Database Scheduled Snapshots
KubeDB supports taking periodic backups for Elasticsearch database.
Before you begin
At first, you need to have a Kubernetes cluster, and the kubectl command-line tool must be configured to communicate with your cluster. If you do not already have a cluster, you can create one by using Minikube.
Now, install KubeDB cli on your workstation and KubeDB operator in your cluster following the steps here.
To keep things isolated, this tutorial uses a separate namespace called demo
throughout this tutorial.
$ kubectl create ns demo
namespace "demo" created
$ kubectl get ns demo
NAME STATUS AGE
demo Active 5s
Note: YAML files used in this tutorial are stored in docs/examples/elasticsearch folder in GitHub repository kubedb/cli.
Create Elasticsearch with BackupSchedule
KubeDB supports taking periodic backups for a database using a cron expression. KubeDB operator will launch a Job periodically that takes backup and uploads the output files to various cloud providers S3, GCS, Azure, OpenStack Swift and/or locally mounted volumes using osm.

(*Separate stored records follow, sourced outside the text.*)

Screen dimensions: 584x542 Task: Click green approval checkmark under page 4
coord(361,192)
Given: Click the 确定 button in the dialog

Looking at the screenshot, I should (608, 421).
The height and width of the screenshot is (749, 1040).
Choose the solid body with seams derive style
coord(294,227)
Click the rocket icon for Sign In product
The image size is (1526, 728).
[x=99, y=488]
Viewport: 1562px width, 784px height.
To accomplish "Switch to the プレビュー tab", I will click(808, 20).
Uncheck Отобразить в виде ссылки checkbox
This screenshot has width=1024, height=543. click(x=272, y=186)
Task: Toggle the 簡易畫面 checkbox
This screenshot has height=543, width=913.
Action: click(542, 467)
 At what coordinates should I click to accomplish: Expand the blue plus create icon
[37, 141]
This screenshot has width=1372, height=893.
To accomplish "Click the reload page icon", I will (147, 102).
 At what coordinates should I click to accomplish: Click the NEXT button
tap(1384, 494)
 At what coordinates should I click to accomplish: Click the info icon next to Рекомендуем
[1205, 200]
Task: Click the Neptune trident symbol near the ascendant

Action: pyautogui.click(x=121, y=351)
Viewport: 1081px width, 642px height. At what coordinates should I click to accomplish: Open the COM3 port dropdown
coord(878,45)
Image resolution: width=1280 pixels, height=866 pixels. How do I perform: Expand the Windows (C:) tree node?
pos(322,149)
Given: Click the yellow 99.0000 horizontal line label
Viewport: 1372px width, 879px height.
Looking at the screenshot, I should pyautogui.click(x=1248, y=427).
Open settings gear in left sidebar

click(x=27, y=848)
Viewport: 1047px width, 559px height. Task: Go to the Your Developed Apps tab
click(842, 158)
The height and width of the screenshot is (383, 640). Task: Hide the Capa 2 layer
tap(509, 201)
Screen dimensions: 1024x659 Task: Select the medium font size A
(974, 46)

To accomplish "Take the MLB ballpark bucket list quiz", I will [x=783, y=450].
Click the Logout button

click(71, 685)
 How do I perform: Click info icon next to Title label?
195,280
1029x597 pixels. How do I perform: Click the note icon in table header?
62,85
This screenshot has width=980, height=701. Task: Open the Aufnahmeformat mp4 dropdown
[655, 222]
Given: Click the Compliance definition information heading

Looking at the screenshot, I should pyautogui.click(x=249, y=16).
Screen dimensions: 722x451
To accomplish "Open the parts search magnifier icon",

In this tutorial, snapshots will be stored in a Google Cloud Storage (GCS) bucket. To do so, a secret is needed that has the following 2 keys:
Key | Description |
---|---|
GOOGLE_PROJECT_ID | Required . Google Cloud project ID |
GOOGLE_SERVICE_ACCOUNT_JSON_KEY | Required . Google Cloud service account json key |
$ echo -n '<your-project-id>' > GOOGLE_PROJECT_ID
$ mv downloaded-sa-json.key > GOOGLE_SERVICE_ACCOUNT_JSON_KEY
$ kubectl create secret -n demo generic gcs-secret \
--from-file=./GOOGLE_PROJECT_ID \
--from-file=./GOOGLE_SERVICE_ACCOUNT_JSON_KEY
secret "gcs-secret" created
To learn how to configure other storage destinations for Snapshots, please visit here.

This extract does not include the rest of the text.